● Texte source:
===

Il est possible de conclure sur le domaine privé une convention d’occupation précaire. Le régime de cette convention résulte du principe de précarité qui permet aux collectivités publiques propriétaires de prétendre à la récupération, à tout moment, de la jouissance du terrain ou de l’immeuble objet de la convention pour un motif d’intérêt général[2].

Par ailleurs, l’article L.221-2 du Code de l’urbanisme dispose que les immeubles acquis pour la constitution de réserves foncières ne peuvent faire l’objet de concessions temporaires qui ne confèrent au locataire aucun droit au renouvellement et aucun droit à se maintenir dans les locaux lorsque l’immeuble est repris en vue de son utilisation définitive.

Les conventions d’occupation précaire du domaine privé constituent en principe des contrats de droit privé[3], sauf si ces conventions renferment une clause exorbitante du droit commun, auquel cas elles relèvent de la catégorie des contrats administratifs.

Selon les dispositions de l’article L.145-2, I-4° du Code de commerce, le statut des baux commerciaux doit s’appliquer aux baux des locaux ou immeubles appartenant à l’Etat, aux collectivités territoriales et aux établissements publics dans le cas où ces locaux ou immeubles satisfont aux dispositions de l’article L.145-1 du Code de commerce.

L.145-1 du Code de commerce : « Les dispositions du présent chapitre d’appliquent aux baux des immeubles ou locaux dans lesquels un fonds est exploité, que ce fonds appartienne, soit à un commerçant ou à un industriel immatriculé au registre du commerce et des sociétés, soit à un chef d’une entreprise immatriculée au répertoire des métiers, accomplissant ou non des actes de commerce, et en outre :

1° Aux baux de locaux ou d’immeubles accessoires à l’exploitation d’un fonds de commerce quand leur privation est de nature à compromettre l’exploitation du fonds et qu’ils appartiennent au propriétaire du local ou de l’immeuble où est situé l’établissement principal (…) ».

Dès lors que ces conditions sont réunies, la personne publique risque de voir les conventions d’occupation qu’elle conclue être soumises de plein droit au statut des baux commerciaux.

Les conventions d’occupation précaire conclues par les personnes publiques sur leur domaine privé doivent remplir l’ensemble des critères des conventions d’occupation précaire afin de ne pas être requalifiées en baux commerciaux et donc être soumises aux dispositions d’ordre public qui leur sont applicables, notamment le droit au renouvellement ou le versement d’une indemnité d’éviction.

===

● Données:

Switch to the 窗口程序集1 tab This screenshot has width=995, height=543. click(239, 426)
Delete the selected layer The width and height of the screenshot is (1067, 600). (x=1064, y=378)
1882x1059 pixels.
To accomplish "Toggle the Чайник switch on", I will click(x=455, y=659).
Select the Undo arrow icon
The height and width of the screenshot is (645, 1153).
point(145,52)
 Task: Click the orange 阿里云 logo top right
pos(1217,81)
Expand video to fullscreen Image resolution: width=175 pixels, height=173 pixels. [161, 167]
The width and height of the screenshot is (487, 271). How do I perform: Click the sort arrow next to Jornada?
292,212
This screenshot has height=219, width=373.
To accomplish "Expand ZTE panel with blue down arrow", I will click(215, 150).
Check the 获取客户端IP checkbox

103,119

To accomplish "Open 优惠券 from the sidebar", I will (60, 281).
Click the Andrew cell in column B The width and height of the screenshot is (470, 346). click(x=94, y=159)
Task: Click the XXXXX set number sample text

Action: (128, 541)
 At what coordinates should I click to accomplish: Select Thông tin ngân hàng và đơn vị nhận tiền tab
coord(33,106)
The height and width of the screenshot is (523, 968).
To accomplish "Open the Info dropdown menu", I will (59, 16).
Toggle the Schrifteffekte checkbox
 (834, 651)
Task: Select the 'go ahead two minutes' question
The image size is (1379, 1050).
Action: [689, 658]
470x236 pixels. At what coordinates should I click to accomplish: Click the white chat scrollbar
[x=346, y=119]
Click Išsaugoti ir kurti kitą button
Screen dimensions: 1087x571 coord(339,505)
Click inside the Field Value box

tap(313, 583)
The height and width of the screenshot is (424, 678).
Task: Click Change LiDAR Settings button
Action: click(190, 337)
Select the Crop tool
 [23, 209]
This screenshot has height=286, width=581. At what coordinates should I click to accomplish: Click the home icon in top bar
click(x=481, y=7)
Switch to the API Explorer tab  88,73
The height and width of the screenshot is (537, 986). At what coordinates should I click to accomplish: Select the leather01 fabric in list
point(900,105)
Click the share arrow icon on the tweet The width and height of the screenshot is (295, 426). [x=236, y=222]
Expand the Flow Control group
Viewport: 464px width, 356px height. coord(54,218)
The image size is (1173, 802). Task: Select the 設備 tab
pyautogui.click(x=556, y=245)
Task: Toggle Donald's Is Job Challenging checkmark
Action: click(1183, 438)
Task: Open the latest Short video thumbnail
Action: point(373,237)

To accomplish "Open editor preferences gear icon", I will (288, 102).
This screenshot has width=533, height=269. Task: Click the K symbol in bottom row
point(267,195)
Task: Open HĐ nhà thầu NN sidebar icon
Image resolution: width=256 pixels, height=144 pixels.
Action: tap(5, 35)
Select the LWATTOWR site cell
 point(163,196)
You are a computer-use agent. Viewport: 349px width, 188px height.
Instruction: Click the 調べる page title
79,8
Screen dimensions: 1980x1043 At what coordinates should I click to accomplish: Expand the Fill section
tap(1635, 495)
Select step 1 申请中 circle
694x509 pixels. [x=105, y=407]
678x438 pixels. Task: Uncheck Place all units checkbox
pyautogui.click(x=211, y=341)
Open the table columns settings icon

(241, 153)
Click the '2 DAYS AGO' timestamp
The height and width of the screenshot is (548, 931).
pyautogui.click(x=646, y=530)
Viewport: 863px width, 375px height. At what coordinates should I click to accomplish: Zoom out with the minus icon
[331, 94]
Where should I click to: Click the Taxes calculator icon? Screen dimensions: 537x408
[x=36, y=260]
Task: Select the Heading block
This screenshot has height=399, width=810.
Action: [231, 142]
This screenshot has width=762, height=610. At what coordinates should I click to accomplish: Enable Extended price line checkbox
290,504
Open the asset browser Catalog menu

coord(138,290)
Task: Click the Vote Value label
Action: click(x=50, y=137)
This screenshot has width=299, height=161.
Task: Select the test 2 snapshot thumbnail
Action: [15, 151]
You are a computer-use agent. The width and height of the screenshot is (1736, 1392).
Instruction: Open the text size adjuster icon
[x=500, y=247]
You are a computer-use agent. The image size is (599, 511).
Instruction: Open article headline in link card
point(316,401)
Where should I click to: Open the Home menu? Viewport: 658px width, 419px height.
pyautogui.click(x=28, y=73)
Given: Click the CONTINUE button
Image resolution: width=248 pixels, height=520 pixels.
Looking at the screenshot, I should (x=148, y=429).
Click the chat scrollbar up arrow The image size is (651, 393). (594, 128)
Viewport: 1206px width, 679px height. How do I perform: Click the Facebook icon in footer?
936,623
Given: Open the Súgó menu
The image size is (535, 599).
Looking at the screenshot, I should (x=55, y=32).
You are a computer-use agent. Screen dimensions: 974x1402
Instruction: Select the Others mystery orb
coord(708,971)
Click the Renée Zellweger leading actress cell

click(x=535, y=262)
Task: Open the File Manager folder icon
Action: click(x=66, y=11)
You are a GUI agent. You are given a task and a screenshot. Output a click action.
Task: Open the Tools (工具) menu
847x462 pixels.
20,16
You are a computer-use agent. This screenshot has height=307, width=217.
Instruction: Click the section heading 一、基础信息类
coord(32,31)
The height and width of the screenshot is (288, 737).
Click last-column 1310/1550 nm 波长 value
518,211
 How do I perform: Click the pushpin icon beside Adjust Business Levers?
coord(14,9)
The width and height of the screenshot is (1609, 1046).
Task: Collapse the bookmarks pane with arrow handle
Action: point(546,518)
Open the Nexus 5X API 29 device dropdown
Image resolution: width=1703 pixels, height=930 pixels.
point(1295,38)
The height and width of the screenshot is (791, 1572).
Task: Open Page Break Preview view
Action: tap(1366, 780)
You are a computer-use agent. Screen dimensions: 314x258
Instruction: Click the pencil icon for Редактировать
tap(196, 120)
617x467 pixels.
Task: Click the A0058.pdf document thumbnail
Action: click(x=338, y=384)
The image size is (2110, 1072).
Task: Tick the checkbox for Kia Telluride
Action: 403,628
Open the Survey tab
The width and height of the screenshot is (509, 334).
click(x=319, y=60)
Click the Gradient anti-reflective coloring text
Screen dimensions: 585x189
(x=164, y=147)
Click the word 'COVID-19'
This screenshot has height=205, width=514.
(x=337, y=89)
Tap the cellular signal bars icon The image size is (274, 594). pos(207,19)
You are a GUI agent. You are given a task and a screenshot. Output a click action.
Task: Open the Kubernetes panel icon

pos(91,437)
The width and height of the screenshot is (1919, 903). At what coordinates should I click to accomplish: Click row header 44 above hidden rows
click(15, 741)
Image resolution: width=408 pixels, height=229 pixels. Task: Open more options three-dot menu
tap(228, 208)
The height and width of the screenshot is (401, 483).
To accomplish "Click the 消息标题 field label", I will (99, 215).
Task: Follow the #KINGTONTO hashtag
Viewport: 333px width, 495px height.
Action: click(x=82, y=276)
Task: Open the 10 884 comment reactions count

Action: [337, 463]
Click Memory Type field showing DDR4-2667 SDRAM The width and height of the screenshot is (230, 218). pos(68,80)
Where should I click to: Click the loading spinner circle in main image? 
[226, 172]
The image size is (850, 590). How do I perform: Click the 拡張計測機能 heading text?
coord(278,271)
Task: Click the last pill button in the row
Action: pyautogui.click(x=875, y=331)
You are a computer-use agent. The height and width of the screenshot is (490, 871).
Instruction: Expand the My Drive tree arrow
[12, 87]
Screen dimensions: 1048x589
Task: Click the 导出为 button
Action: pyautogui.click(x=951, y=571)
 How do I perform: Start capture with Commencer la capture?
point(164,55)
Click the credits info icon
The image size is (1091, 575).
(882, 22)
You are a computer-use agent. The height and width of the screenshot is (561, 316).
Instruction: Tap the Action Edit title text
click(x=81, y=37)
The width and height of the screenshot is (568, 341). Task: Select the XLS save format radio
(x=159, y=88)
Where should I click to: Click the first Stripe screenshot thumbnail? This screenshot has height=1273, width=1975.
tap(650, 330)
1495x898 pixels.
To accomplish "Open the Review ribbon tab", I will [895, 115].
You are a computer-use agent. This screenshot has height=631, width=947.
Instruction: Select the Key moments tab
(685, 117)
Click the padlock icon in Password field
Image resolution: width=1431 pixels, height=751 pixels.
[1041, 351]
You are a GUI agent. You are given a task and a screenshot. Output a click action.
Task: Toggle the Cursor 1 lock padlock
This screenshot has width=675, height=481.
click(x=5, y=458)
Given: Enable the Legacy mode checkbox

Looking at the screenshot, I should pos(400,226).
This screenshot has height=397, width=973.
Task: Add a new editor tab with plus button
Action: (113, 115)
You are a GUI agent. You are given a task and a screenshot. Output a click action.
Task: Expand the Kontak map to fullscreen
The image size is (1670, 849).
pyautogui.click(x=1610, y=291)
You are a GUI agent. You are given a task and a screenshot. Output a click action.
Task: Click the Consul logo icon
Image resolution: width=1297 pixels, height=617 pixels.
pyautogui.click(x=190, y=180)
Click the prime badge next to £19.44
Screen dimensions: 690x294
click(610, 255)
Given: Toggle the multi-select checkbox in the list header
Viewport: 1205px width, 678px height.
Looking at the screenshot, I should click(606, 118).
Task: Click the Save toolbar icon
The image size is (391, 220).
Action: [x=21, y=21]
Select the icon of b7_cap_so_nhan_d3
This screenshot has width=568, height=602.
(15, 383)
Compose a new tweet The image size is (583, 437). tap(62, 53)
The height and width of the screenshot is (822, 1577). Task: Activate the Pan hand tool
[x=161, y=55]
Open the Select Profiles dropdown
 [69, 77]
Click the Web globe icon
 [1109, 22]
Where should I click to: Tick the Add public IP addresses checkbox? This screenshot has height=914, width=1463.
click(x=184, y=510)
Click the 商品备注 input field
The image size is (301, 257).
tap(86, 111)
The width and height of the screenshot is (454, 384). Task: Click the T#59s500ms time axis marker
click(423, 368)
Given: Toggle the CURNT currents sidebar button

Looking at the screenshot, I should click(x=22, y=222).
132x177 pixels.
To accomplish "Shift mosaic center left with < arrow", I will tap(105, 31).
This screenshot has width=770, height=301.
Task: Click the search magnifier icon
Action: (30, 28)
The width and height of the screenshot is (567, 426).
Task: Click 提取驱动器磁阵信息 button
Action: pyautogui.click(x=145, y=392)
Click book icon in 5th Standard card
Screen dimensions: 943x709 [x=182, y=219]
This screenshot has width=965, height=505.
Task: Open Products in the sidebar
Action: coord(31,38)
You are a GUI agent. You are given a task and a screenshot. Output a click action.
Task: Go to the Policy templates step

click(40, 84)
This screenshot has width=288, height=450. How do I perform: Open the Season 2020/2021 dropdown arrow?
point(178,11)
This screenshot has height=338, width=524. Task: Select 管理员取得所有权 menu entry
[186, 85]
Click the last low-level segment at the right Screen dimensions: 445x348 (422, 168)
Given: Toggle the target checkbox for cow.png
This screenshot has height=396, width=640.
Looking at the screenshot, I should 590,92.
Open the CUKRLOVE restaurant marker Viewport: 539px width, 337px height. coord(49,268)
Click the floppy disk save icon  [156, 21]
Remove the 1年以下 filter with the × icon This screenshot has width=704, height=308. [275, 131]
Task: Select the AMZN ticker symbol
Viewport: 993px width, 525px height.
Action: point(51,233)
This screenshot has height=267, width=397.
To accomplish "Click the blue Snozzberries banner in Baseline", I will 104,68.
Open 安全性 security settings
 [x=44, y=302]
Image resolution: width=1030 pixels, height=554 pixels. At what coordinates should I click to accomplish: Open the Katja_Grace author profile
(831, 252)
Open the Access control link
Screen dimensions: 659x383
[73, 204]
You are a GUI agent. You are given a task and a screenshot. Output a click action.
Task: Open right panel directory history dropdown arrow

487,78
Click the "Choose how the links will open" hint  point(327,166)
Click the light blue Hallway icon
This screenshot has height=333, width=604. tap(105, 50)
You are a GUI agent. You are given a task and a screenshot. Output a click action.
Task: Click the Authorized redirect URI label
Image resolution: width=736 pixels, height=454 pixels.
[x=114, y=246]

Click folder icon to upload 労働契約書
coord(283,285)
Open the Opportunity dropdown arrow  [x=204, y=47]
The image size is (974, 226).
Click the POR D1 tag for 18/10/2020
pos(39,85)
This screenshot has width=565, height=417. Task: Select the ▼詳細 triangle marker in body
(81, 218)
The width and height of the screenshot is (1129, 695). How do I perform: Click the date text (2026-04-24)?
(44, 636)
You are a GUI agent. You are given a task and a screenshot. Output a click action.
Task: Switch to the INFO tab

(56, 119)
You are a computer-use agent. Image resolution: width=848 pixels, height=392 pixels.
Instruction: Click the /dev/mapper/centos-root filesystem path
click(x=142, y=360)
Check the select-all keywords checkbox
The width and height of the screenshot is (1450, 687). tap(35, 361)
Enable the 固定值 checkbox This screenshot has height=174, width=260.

===

● Consigne 1: Recopiez à l'identique, dans la liste, le passage allant de la ligne contenant « Click the floppy » jusqu'à celle contenant « Action: point(51,233) », ces deux lignes comprises.
● Consigne 2: Rédigez la suite du texte sur les conventions d'occupation précaire du domaine privé, à partir de l'endroit où il s'arrête.
Le texte et la liste n'ont aucun lien entre eux.

● Réponse 1:
Click the floppy disk save icon  [156, 21]
Remove the 1年以下 filter with the × icon This screenshot has width=704, height=308. [275, 131]
Task: Select the AMZN ticker symbol
Viewport: 993px width, 525px height.
Action: point(51,233)

● Réponse 2:
1 – LES ELEMENTS CARACTERISTIQUES DE LA CONVENTION D’OCCUPATION PRECAIRE


            La convention d’occupation précaire est un pur produit de la liberté contractuelle et de la jurisprudence, et constitue à ce titre un contrat sui generis.

Consacrant la jurisprudence antérieure, la loi 2014-626 du 18 juin 2014 définit la convention d’occupation précaire comme celle par laquelle, « quelle que soit sa durée, l’occupation des lieux n’est autorisée qu’à raison de circonstances particulières indépendantes de la seule volonté des parties ».

L’existence de ces circonstances particulières doit s’apprécier au moment de la signature de la convention[4].

La convention d’occupation précaire est exclue du champ d’application du statut des baux commerciaux[5].

Elles se caractérisent, quelle que soit leur durée, par le fait que l’occupation des lieux n’est autorisée qu’en raison de circonstances exceptionnelles et pour une durée dont le terme dépend de circonstances autres que la seule volonté des parties.  En effet, les tribunaux exigent que la précarité soit justifiée par des conditions objectives indépendantes de la seule volonté des parties[6]. Le fait que les deux parties aient intérêt à conclure un contrat précaire est insuffisant pour légitimer la conclusion d’une telle convention dès lors qu’aucune donnée objective ne caractérise la précarité de la convention[7].

Si l’objectif est la vente à terme de l’immeuble du domaine privé, il sera recommandée de procéder avant la conclusion d’une telle convention à toutes les démarches envisageables pour caractériser cet état de précarité (notamment offre de vente, publicité agence immobilière, à la mairie…).

Ainsi, les éléments essentiels de la convention d’occupation précaire résident :

  • Dans l’existence d’un « aléa », c’est-à-dire la survenance d’un évènement dont la date de réalisation est incertaine et qui caractérise la précarité du droit de l’occupant.
  • Dans la modicité de la redevance, qui est entre autre, la contrepartie pour l’occupant de la précarité de son droit de jouissance.

            1.1 – La fragilité du droit de l’occupant

            La précarité réside dans la fragilité de l’occupation. Elle est caractérisée par le fait que « le preneur ne peut fonder aucun espoir d’avenir vers la possession de la chose pour la création et l’exploitation d’un commerce ou d’une industrie[8] ».

Ainsi, la précarité résulte en fait de l’incertitude sur la durée de l’occupation.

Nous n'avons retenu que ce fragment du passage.